#HtmlAgilityPack C | Explore Tumblr posts and blogs

Sitecore Site Search Crawler Approach

Sometimes there is the need to provide the ability to do a site search that will return results based on the page HTML content. Sometimes this approach can be handled by querying each desired property of a Sitecore Item of Page type, some other times a custom search field could be implemented, and this custom field will contain different values including the needed Sitecore item properties and some datasources that belong to different page renderings. Sometimes reading the datasources, reading list page properties might be difficult and might complicate the development of this custom field.

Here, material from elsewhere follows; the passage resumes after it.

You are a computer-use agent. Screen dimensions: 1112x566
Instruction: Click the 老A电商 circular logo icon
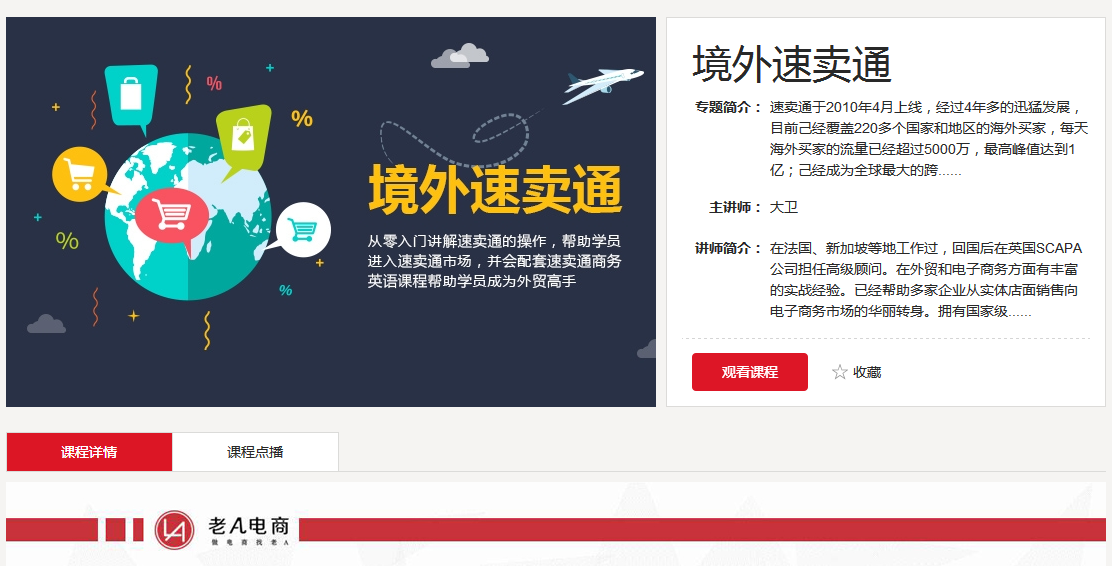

The custom index field is the right approach to follow, although we could populate it a little bit different. The approach that I am proposing in this post is the crawler approach. The idea behind this approach is to populate the custom field using the content of the page that the user sees when hitting a page. Normally when a site visitor runs a site search query, he/she is really waiting to see a result back that contains what he searched for, this approach really hits this requirement.

The technical recipe for handling this approach is:

Declare a new custom computed index field

Create the code that will compute the content of this field

Inside the computed index field determine if its a page Sitecore item

Generate the URL for this page

Get the HTML response

Crawl the HTML

Save the important HTML content into the custom field

Note: We don’t need content that is in every single page i.e. Main Menu, Footer, Copyright, etc.

Now lets go deeper with each step of the previous list.

Declare a new custom index field

To create a new custom index field you need to do two things. First declare the field and its type and second detail which class will process this field.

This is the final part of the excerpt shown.